By John Ikani
President of Senegal, Macky Sall has sacked his Health Minister, Abdoulaye Diouf Sarr, after 11 babies were killed by a fire in a hospital on Wednesday.
Mr Sarr will be replaced by Marie Khemesse Ngom Ndiaye, the ministry’s Director General, following the tragedy in Tivaouane.
The hospital fire which engulfed the newborn unit at the Tivaouane hospital was blamed on an electrical short circuit in Senegal’s western city of Tivaouane, authorities said Thursday.
The city’s mayor Demba Diop said the fire had been caused by a short circuit and spread very quickly.
He denied allegations from relatives at the hospital and across social media that the babies had been left alone, saying a midwife and nurse were present Wednesday evening.
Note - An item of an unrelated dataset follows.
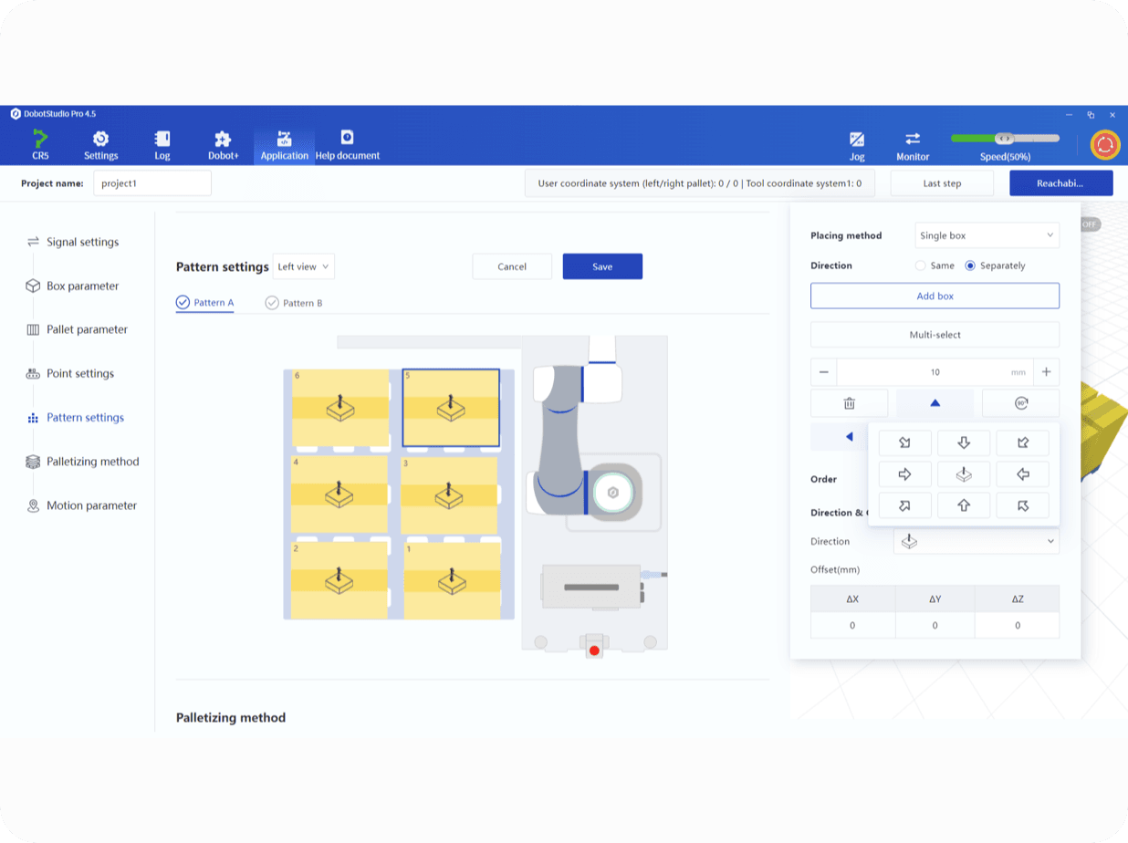Go to Palletizing method in sidebar
The width and height of the screenshot is (1128, 843).
click(92, 462)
“There was a noise and an explosion, that lasted three minutes at most,” he said outside the hospital entrance.
“Five minutes after, the fire brigade arrived. People used fire extinguishers.”
The mayor said the air-conditioning had accelerated the flames and added that the two nurses fainted but were revived.
“There was no negligence,” Diop insisted.
The sacked minister was alsonquoted in media reports blaming an electrical fault.
The tragedy was the latest in a series of hospital deaths that have exposed the weaknesses of the nation’s healthcare system.
“I have just learned with pain and dismay about the deaths of 11 newborn babies in the fire at the neonatal department of the public hospital,” Sall wrote after the fire late Wednesday.
“To their mothers and their families, I express my deepest sympathy,” he tweeted.
President Sall declared three days of national mourning and also ordered an investigation into the tragedy.
He is expected to visit Tivaouane on Saturday to meet the babies’ relatives.
Many observers say that Senegal’s health system is beset by staffing, infrastructure, equipment and funding problems.
A series of other deaths also have raised concerns about maternal and infant health in the West African nation known for having some of the best hospitals in the region.